When the Indian and Pakistani prime ministers met for one of their rare summit meetings this past July, each insisted on formulating the main issue between them – their rival claims to the province of Kashmir and Jammu – his own preferred way. For the Indian prime minister, the topic at hand was the ending of “crossborder terrorism,” while his Pakistani counterpart wanted to discuss the “Kashmir dispute.” Disagreement on this point torpedoed the summit, which in turn led to a dramatic upsurge in Kashmir-related violence.
This incident prompts several reflections. First, however comical the emphasis on words might appear, there is good reason for it. How an issue is portrayed determines perceptions of it, which in turn heavily affects its resolution. Wording reflects ideas and ideas motivate people. Weapons in and of themselves are inert – it is arguments that inspire people to fight. Or, in today’s idiom, software rules.
Second, in long-standing disputes, where the situation on the ground is fairly static, the battle for public opinion takes on even greater urgency.
Third, the Indian and Pakistani governments considered semantics so vital to their interests that both preferred the summit to fail rather than cede on this matter.
If anything, public opinion has an even greater importance perception in the Arab-Israeli conflict, the highest-profile dispute in the world (as was once again established last week in Durban, South Africa, at the U.N.’s World Conference Against Racism, where it derailed a meeting about a very different issue).
How do Arabs and Israelis fare when they use English, the most important arena in the battle over public opinion?
Like the Indians and Pakistanis, they sometimes stalemate in their effort to impose a term on the other. Israelis use Temple Mount and Arabs use Al-Haram ash-Sharif for the one and same hill in Jerusalem. Similarly, when it comes to the holiest Jewish site, they disagree over Western Wall vs. Al-Buraq.
Arabs have grudgingly adopted a few basic Israeli terms, such as Israel and Jerusalem, realizing that to talk about the zionist entity is off-putting while Al-Quds is completely obscure.
The Israeli adoption of Palestinian nomenclature is quite different, for it is voluntary and whole-hearted. Note a few examples:
- Collaborator means “someone who cooperates treasonably” and brings to mind the French and Norwegian collaborators who betrayed their countries to the Nazis. Yet this is the term (rather than informant, mole or agent) which Israelis use to describe Palestinians who provide them with information, thereby implying something awful about themselves.
- Refugee camps provide temporary housing for people escaping disaster. In the case of the Palestinians, over a half century has passed and 95 percent of the population in the refugee camps have not fled from anywhere. Nonetheless, Israelis accept that term, implying that their inhabitants still have a claim on Israel. One wonders: In a few more decades, when not a single refugee yet remains, will Israelis still use this term?
- Settlement is defined as “a small community” or an establishment in “a new region.” Never mind that some Jewish towns on the West Bank and in Gaza have tens of thousands of residents and have existed for over three decades, this word – with its stark overtones of colonialism – is how most Israelis describe those habitations. In so doing, they call their own countrymen colonialists.

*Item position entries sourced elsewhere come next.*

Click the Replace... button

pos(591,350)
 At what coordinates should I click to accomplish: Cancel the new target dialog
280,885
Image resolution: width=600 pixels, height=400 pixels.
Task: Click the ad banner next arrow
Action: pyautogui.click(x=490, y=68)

- The peace camp in Israel refers exclusively to those on the left who believe that their side’s concessions are the only way to end the Arab-Israeli conflict, implying that those who favor other approaches (such as deterrence) constitute the “war camp.” This is patent nonsense, for all Israel is in the “peace camp” in the sense of wanting to end the conflict; not one of them aspires to occupy Cairo, destroy Syria or invade Iraq. (In contrast, peace camp does mean something on the Arab side, where it is a truly embattled minority arguing in favor of recognizing the Jewish state.)
In sum, Palestinians have imposed on Israel important aspects of their own way of thinking. They may have fallen vastly behind their enemy in per capita income and advanced weaponry, but they maintain more than parity on the semantic battlefield.
Put another way, who a century ago could have imagined that Jews would deploy the far superior armed forces and lose the political contest?